== Task material
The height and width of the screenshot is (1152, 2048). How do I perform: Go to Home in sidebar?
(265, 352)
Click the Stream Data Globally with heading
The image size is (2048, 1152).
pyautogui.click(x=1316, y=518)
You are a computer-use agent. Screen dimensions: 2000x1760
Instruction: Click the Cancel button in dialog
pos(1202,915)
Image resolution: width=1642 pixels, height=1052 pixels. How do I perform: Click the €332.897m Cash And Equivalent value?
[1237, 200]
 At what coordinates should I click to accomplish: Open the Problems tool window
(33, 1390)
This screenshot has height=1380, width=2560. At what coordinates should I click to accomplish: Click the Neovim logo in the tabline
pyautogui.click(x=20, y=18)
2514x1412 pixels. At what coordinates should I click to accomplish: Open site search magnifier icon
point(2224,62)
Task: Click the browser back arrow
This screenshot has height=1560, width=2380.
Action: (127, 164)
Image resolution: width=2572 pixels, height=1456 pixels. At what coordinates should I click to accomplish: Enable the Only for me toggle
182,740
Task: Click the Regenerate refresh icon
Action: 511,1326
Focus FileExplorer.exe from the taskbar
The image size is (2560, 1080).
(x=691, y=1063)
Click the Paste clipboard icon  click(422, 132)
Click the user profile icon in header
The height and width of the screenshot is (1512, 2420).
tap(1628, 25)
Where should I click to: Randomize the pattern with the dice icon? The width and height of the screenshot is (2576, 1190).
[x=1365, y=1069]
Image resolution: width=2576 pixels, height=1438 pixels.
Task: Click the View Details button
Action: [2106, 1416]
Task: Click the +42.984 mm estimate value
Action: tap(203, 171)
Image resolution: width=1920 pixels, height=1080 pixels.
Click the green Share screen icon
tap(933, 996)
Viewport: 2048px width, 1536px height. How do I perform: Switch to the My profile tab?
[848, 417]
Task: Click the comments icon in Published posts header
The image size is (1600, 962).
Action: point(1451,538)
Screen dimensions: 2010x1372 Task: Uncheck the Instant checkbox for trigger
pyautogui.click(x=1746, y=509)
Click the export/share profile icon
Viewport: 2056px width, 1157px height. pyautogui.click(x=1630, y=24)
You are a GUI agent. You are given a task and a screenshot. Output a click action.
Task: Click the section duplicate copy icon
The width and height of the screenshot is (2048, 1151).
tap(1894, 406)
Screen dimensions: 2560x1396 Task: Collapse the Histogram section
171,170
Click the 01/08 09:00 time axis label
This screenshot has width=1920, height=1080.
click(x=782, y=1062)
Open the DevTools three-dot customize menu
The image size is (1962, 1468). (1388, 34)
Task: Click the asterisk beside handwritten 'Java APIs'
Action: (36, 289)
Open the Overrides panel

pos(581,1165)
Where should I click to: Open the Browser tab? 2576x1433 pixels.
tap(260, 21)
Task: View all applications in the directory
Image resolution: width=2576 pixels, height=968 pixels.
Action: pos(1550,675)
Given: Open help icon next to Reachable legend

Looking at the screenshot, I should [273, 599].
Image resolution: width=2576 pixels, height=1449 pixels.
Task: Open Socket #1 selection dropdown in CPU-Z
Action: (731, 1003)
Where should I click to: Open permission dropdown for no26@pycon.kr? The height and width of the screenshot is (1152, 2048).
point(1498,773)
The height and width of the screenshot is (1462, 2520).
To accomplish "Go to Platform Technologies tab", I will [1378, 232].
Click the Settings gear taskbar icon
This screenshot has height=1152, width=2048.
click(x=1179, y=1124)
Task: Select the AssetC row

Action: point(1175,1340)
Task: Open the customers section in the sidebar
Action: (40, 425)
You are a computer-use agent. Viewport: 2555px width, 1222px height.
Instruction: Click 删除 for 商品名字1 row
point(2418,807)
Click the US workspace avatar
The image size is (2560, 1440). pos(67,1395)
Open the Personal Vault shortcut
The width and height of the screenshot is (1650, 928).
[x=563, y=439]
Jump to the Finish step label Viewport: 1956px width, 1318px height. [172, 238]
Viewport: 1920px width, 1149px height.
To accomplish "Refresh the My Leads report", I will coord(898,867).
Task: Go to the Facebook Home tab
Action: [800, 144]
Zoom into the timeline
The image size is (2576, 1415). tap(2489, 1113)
====
## About this exercise
Every line of the data above is to be copied out exactly.

## Solution
The height and width of the screenshot is (1152, 2048). How do I perform: Go to Home in sidebar?
(265, 352)
Click the Stream Data Globally with heading
The image size is (2048, 1152).
pyautogui.click(x=1316, y=518)
You are a computer-use agent. Screen dimensions: 2000x1760
Instruction: Click the Cancel button in dialog
pos(1202,915)
Image resolution: width=1642 pixels, height=1052 pixels. How do I perform: Click the €332.897m Cash And Equivalent value?
[1237, 200]
 At what coordinates should I click to accomplish: Open the Problems tool window
(33, 1390)
This screenshot has height=1380, width=2560. At what coordinates should I click to accomplish: Click the Neovim logo in the tabline
pyautogui.click(x=20, y=18)
2514x1412 pixels. At what coordinates should I click to accomplish: Open site search magnifier icon
point(2224,62)
Task: Click the browser back arrow
This screenshot has height=1560, width=2380.
Action: (127, 164)
Image resolution: width=2572 pixels, height=1456 pixels. At what coordinates should I click to accomplish: Enable the Only for me toggle
182,740
Task: Click the Regenerate refresh icon
Action: 511,1326
Focus FileExplorer.exe from the taskbar
The image size is (2560, 1080).
(x=691, y=1063)
Click the Paste clipboard icon  click(422, 132)
Click the user profile icon in header
The height and width of the screenshot is (1512, 2420).
tap(1628, 25)
Where should I click to: Randomize the pattern with the dice icon? The width and height of the screenshot is (2576, 1190).
[x=1365, y=1069]
Image resolution: width=2576 pixels, height=1438 pixels.
Task: Click the View Details button
Action: [2106, 1416]
Task: Click the +42.984 mm estimate value
Action: tap(203, 171)
Image resolution: width=1920 pixels, height=1080 pixels.
Click the green Share screen icon
tap(933, 996)
Viewport: 2048px width, 1536px height. How do I perform: Switch to the My profile tab?
[848, 417]
Task: Click the comments icon in Published posts header
The image size is (1600, 962).
Action: point(1451,538)
Screen dimensions: 2010x1372 Task: Uncheck the Instant checkbox for trigger
pyautogui.click(x=1746, y=509)
Click the export/share profile icon
Viewport: 2056px width, 1157px height. pyautogui.click(x=1630, y=24)
You are a GUI agent. You are given a task and a screenshot. Output a click action.
Task: Click the section duplicate copy icon
The width and height of the screenshot is (2048, 1151).
tap(1894, 406)
Screen dimensions: 2560x1396 Task: Collapse the Histogram section
171,170
Click the 01/08 09:00 time axis label
This screenshot has width=1920, height=1080.
click(x=782, y=1062)
Open the DevTools three-dot customize menu
The image size is (1962, 1468). (1388, 34)
Task: Click the asterisk beside handwritten 'Java APIs'
Action: (36, 289)
Open the Overrides panel

pos(581,1165)
Where should I click to: Open the Browser tab? 2576x1433 pixels.
tap(260, 21)
Task: View all applications in the directory
Image resolution: width=2576 pixels, height=968 pixels.
Action: pos(1550,675)
Given: Open help icon next to Reachable legend

Looking at the screenshot, I should [273, 599].
Image resolution: width=2576 pixels, height=1449 pixels.
Task: Open Socket #1 selection dropdown in CPU-Z
Action: (731, 1003)
Where should I click to: Open permission dropdown for no26@pycon.kr? The height and width of the screenshot is (1152, 2048).
point(1498,773)
The height and width of the screenshot is (1462, 2520).
To accomplish "Go to Platform Technologies tab", I will [1378, 232].
Click the Settings gear taskbar icon
This screenshot has height=1152, width=2048.
click(x=1179, y=1124)
Task: Select the AssetC row

Action: point(1175,1340)
Task: Open the customers section in the sidebar
Action: (40, 425)
You are a computer-use agent. Viewport: 2555px width, 1222px height.
Instruction: Click 删除 for 商品名字1 row
point(2418,807)
Click the US workspace avatar
The image size is (2560, 1440). pos(67,1395)
Open the Personal Vault shortcut
The width and height of the screenshot is (1650, 928).
[x=563, y=439]
Jump to the Finish step label Viewport: 1956px width, 1318px height. [172, 238]
Viewport: 1920px width, 1149px height.
To accomplish "Refresh the My Leads report", I will coord(898,867).
Task: Go to the Facebook Home tab
Action: [800, 144]
Zoom into the timeline
The image size is (2576, 1415). tap(2489, 1113)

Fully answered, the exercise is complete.